Start of Supplied text

Fox Business host David Asman complained that Social Security should have been treated as a “lockbox,” and not have its tax revenues raided for other federal programs — exactly the sort of thing for which Al Gore was made fun of by Republicans in 2000, when they were pushing privatization. “Social Security, I think, it is one of the biggest frauds ever perpetrated on the American public. It is supposed to be a lockbox — a personal safety deposit box for our savings,” said Asman. (Much of this is not true, see fact-check below.) “That’s how it was designed, that’s what it was promised to be. Instead, that box is empty, it’s full of these empty IOUs that politicians have put into it, and they’ve taken the money out and used it for other things.”

“You’re right, it’s a tremendous fraud. No company could get away with this, they’d be thrown in jail if they ever tried to do what the federal government did with people’s Social Security money. What we need to do very quickly is take the money that is coming in for Social Security, and truly lock it up so that we aren’t putting it out the door anymore,” said Bachmann — who then transitioned to promoting privatization.

End of Supplied text
Start of Data

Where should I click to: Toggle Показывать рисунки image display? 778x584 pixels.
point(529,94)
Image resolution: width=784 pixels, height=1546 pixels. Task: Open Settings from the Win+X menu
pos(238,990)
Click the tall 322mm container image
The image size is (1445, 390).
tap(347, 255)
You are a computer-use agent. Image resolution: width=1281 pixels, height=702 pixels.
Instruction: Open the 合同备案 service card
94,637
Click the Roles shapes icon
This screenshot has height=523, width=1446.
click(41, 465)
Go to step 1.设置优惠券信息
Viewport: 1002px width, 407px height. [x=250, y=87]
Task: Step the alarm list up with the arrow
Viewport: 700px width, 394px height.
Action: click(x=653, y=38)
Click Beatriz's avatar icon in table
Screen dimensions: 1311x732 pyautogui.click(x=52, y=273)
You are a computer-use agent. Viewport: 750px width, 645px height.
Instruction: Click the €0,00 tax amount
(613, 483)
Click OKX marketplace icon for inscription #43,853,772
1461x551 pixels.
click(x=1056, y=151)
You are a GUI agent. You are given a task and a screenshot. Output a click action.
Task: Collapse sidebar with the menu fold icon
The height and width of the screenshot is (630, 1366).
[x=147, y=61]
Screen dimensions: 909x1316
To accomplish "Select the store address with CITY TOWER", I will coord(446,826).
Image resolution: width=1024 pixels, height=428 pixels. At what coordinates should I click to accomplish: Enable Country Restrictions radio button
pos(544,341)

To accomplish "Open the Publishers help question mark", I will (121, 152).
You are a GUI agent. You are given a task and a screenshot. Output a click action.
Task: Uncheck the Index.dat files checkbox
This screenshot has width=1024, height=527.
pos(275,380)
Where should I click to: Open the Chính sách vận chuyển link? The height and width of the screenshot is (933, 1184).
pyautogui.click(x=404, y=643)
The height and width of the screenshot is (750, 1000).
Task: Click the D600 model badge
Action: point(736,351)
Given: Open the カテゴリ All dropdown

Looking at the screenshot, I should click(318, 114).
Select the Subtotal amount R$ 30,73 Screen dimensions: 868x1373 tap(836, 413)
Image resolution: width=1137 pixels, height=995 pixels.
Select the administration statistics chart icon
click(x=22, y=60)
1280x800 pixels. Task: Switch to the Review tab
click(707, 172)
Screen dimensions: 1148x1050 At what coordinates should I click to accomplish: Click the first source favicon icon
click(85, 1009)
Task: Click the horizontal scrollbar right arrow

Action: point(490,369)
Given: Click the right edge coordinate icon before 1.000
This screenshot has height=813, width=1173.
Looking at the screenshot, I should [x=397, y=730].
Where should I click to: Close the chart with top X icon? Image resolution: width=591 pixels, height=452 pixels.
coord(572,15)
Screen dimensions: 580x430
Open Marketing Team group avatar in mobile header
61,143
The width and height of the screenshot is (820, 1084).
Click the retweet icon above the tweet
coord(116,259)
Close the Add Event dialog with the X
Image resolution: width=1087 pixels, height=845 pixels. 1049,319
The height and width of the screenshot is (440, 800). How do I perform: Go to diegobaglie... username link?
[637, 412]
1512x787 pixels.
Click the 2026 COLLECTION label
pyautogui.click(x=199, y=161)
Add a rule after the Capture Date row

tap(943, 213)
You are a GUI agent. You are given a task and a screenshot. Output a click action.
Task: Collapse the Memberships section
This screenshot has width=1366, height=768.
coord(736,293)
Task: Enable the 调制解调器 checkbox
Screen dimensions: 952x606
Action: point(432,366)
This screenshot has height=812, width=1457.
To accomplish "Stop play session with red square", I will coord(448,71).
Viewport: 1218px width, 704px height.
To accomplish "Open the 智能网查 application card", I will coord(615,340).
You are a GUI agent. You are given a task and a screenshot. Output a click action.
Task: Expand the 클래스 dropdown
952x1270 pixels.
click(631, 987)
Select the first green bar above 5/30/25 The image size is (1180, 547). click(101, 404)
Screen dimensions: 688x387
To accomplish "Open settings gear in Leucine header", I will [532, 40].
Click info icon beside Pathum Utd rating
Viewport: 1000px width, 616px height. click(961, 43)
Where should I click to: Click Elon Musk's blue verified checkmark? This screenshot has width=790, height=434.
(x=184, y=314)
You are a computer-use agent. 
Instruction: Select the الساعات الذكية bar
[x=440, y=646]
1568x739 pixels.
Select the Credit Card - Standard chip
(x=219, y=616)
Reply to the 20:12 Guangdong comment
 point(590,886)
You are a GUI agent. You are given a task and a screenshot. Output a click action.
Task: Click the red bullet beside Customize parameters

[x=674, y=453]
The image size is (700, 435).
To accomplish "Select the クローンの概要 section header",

End of Data

Task set ▸
**a)** In the Social Security passage above, what reason does Asman give for saying the Social Security box is empty?
**b)** In the Social Security passage, what does Bachmann move on to promoting after calling for the money to be locked up?

Answer list ▸
**a)** Asman says the box is empty because politicians filled it with empty IOUs, took the money out and used it for other things.

**b)** Privatization.